Plaintiffs contend that after their investments were received, they learned that Thompson
never intended to contribute any money to the venture and that he failed to honor his promise to
“have skin in the game.” Plaintiffs further allege that Thompson failed to disclose that he had
selected Larry Dean Winkler (“Winkler”) as the Fund I manager, and that Winkler was facing
criminal charges for embezzlement from an unrelated oil and gas venture. Plaintiffs allege that
the criminal charges filed against Winkler led to a guilty plea for conspiracy, mail fraud and
income tax fraud, stemming from the $9 million embezzled from the unrelated venture.
Plaintiffs do not allege that the Prushnok Defendants and/or MarcellX participated in the
selection of Winkler as the Fund I manager.
5
Plaintiffs allege that the Memorandum prepared by Horizontal and Thompson
misrepresented the phasing of the drilling, such that the first vertical well was drilled in
December 2012, followed by drilling two of the more expensive lateral wells in January 2013.
Plaintiffs allege that costs associated with the two lateral wells far exceeded representations
contained in the Memorandum, and yet, to date, neither well has been completed.

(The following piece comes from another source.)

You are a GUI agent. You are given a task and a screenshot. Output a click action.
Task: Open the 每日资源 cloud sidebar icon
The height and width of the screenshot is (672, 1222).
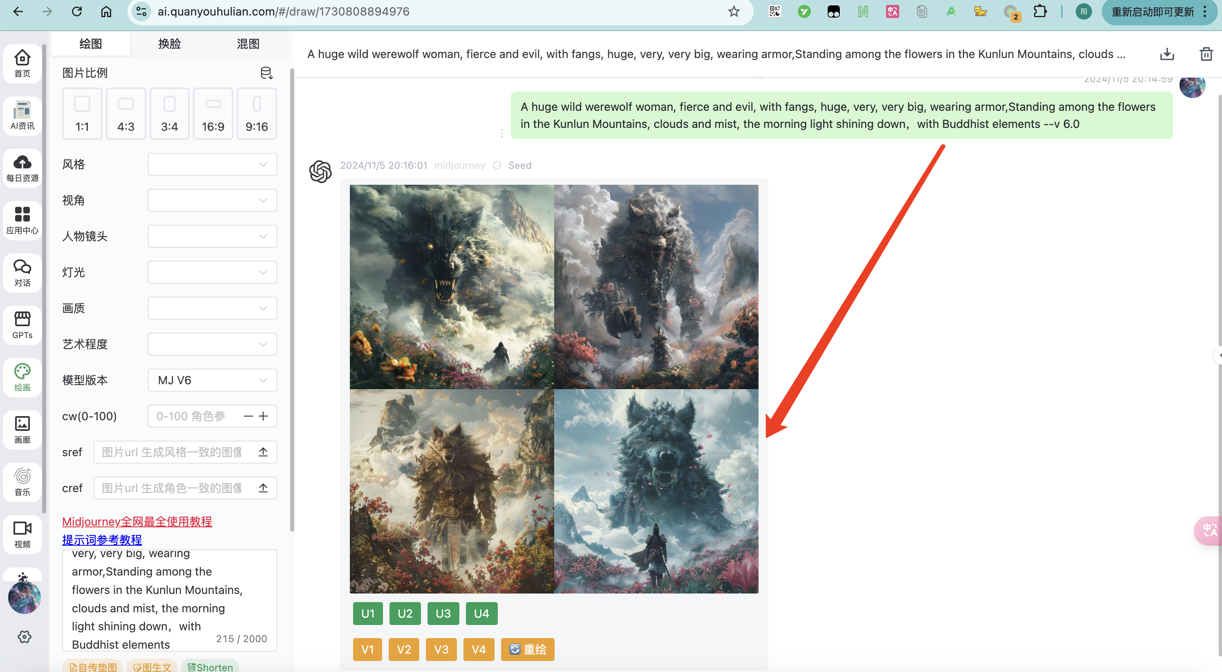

Plaintiffs allege “upon information and belief,” that drilling the lateral wells out of order
was undertaken to “afford Horizontal the opportunity to pay more money to companies that
Thompson and/or the Prushnoks owned,” including MarcellX. In particular, by performing
services on lateral wells, MarcellX was paid at a higher rate than it would have received for
drilling vertical wells under the fixed-price arrangement. (ECF No. 1, ¶¶ 62, 67). Three vertical
wells were subsequently drilled in March 2013; however, one was never completed. In all, three
vertical wells were completed and are producing oil, two lateral wells and a vertical well have
not been completed, and all cash initially invested by Plaintiffs was exhausted by April 2013.
Plaintiffs do not allege that MarcellX or the Prushnoks were involved in the order of drilling
decisionmaking process.3
In May 2013, select Plaintiffs met with Thompson to discuss continued development of
the initial phase. Thompson confirmed that Horizontal would drill eight additional vertical wells
in the Northeast corner of the Swamp Angel Property, and later advised that Horizontal had
begun clearing trees to drill and complete the eight wells. Plaintiffs allege these representations
3
Plaintiffs allege “[c]ontrary to the representations in the Memorandum, Horizontal then
immediately began drilling the more expensive lateral wells….. Upon information and belief,
Horizontal immediately began drilling lateral wells because the “cost plus” arrangement for
those wells afforded Horizontal the opportunity to pay companies that Thompson and the
Prushnoks owned (including MarcellX) more money to perform services on the wells than those
companies would receive for drilling vertical wells under a fixed-price arrangement.” (ECF No.
1, ¶¶ 63, 64)(italics added).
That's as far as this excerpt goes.